When you enter a Protected Trust Deed, your Trustee is required to consider any equity you hold in your home. Equity is the difference between your property's current market value and the amount outstanding on your mortgage.

For example, if your home is worth £180,000 and you have £160,000 left on your mortgage, you have £20,000 of equity.

Will You Have to Sell Your Home?

In the vast majority of cases, no - you will not be forced to sell your home in a Protected Trust Deed. This is one of the key differences from sequestration (bankruptcy), where asset sale is more common.

However, your Trustee is required to release any realisable equity for the benefit of creditors. This is typically addressed in the final year of your Trust Deed.

How Equity Is Usually Handled

  • Little or no equity: If your equity is small (typically under £5,000 - £10,000, depending on costs), your Trustee may agree it is not cost-effective to pursue and may waive the equity requirement.
  • Remortgaging: You may be able to release equity by taking a new mortgage or extending your existing one to release funds to your Trustee.
  • Extended payment term: If you cannot remortgage, your Trustee may agree to extend your Trust Deed payments by up to 12 months as an alternative to releasing equity.
  • Third-party payment: A family member or friend can sometimes pay a lump sum equivalent to the equity to your Trustee, allowing you to retain full ownership.

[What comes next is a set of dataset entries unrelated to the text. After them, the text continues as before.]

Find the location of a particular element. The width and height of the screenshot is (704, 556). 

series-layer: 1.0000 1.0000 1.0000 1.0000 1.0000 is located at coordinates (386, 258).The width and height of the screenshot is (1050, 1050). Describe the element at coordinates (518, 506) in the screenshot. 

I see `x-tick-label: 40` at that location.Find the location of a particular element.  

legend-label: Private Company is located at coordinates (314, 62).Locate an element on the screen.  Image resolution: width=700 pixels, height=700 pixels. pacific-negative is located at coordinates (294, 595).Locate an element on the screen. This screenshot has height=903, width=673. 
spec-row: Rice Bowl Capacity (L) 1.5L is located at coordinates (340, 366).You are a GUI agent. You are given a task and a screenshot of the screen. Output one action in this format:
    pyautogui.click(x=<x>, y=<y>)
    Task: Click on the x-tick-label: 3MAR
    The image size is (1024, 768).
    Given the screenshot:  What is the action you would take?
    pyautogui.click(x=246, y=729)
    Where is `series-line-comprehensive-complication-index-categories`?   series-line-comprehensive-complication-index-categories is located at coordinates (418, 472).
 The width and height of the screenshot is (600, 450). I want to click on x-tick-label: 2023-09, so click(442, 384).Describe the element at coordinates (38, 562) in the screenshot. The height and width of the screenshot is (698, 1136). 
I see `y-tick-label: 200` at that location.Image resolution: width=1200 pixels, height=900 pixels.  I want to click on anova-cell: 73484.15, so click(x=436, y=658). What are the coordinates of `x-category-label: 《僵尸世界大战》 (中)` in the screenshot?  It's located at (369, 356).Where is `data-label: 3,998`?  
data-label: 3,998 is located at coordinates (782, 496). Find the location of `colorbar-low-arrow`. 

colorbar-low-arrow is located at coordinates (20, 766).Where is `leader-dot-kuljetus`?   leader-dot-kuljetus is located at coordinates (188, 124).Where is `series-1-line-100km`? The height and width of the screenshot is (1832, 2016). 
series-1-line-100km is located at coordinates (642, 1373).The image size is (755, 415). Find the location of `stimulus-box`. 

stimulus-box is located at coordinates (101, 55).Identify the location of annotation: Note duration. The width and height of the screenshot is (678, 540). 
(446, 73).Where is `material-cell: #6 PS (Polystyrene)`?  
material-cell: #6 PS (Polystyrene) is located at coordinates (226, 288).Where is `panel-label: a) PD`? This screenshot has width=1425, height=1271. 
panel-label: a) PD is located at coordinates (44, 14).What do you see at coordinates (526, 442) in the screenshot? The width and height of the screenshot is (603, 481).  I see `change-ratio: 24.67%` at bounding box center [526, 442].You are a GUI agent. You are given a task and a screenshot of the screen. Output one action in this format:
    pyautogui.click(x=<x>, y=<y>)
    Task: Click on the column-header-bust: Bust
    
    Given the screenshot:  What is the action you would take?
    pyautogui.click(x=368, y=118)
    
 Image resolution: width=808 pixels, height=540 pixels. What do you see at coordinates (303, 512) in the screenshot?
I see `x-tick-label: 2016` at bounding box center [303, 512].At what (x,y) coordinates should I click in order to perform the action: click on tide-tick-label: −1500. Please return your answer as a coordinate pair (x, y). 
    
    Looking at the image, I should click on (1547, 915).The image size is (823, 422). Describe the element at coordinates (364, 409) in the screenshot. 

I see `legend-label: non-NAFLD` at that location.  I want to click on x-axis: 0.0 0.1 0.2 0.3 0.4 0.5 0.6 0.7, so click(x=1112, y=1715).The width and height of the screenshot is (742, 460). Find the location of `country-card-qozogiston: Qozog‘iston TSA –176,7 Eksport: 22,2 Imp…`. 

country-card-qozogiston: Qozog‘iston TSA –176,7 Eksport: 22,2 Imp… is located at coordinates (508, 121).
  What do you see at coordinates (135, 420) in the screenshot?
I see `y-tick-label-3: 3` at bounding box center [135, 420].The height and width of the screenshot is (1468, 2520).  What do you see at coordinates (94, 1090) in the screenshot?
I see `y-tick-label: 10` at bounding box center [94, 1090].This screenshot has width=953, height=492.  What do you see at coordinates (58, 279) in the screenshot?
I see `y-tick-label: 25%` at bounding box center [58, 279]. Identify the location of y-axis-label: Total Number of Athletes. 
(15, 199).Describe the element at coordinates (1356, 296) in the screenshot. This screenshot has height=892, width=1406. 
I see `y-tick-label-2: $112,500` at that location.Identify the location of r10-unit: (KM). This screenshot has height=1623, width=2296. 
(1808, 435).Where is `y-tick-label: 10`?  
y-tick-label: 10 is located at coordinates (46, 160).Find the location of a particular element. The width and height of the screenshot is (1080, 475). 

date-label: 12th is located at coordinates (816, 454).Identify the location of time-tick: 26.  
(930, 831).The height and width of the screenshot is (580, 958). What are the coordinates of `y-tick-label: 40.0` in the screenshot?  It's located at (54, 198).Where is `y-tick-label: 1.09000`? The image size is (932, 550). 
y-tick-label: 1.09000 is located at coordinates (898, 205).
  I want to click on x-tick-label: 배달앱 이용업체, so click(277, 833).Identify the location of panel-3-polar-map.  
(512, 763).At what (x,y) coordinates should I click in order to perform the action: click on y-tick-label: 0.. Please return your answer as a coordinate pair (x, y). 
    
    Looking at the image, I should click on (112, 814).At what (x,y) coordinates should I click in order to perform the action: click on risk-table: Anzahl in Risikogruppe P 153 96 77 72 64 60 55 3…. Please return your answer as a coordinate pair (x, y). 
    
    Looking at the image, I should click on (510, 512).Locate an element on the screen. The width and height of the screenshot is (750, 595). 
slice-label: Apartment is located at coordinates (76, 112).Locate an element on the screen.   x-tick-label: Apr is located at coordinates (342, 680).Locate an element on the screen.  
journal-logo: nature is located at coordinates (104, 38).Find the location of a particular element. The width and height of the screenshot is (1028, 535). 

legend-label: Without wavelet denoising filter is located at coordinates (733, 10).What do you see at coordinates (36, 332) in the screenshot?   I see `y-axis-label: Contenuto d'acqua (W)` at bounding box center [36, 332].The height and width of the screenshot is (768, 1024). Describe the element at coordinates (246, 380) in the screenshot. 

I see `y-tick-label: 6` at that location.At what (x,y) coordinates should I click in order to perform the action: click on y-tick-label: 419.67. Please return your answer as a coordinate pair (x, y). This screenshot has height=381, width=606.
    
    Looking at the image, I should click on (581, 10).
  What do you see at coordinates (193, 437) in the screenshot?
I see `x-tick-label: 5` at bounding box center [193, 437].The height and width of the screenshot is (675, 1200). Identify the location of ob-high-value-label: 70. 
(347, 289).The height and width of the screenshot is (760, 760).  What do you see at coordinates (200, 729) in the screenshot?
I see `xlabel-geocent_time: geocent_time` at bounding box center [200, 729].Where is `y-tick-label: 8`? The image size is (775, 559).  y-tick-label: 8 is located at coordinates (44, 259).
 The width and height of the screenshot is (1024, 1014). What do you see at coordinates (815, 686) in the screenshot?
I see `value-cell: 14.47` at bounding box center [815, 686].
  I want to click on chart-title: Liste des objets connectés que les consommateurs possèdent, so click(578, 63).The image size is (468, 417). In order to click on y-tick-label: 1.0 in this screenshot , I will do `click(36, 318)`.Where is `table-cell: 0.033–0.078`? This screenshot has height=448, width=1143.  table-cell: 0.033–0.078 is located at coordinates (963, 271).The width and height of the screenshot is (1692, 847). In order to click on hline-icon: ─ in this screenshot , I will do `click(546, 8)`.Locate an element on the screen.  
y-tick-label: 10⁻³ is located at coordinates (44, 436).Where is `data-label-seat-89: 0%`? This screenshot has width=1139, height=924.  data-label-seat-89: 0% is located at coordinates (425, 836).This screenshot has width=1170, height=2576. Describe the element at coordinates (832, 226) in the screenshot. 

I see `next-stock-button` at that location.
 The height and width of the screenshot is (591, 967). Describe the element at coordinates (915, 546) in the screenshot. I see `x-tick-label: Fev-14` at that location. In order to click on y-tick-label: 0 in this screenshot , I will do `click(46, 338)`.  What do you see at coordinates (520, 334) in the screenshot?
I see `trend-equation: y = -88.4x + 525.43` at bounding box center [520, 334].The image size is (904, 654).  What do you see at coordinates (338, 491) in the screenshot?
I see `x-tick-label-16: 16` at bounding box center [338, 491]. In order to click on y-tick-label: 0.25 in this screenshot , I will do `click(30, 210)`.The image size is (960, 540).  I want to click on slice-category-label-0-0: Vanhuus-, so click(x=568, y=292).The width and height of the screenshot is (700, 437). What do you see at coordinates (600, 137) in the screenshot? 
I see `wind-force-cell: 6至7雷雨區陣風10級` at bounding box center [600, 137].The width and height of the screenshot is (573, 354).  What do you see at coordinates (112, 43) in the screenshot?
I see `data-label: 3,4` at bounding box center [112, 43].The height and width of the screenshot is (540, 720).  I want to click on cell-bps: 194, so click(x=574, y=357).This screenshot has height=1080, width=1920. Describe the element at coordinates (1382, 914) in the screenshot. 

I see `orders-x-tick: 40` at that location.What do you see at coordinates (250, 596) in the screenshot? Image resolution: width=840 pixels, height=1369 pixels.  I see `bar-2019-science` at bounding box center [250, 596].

The most important thing to know: Discussions about your home equity happen near the end of your Trust Deed, not the beginning. You have time to plan, and your Insolvency Practitioner will work with you to find the least disruptive solution.

Negative Equity

If your mortgage is worth more than your property's value (negative equity), there is no equity to release and this part of the process will not apply to you.

Continuing Your Mortgage Payments

Your mortgage is a secured debt and is not included in your Trust Deed. You must continue paying your mortgage independently throughout the process. Your monthly Trust Deed payment is calculated based on your disposable income after essential living costs including your mortgage.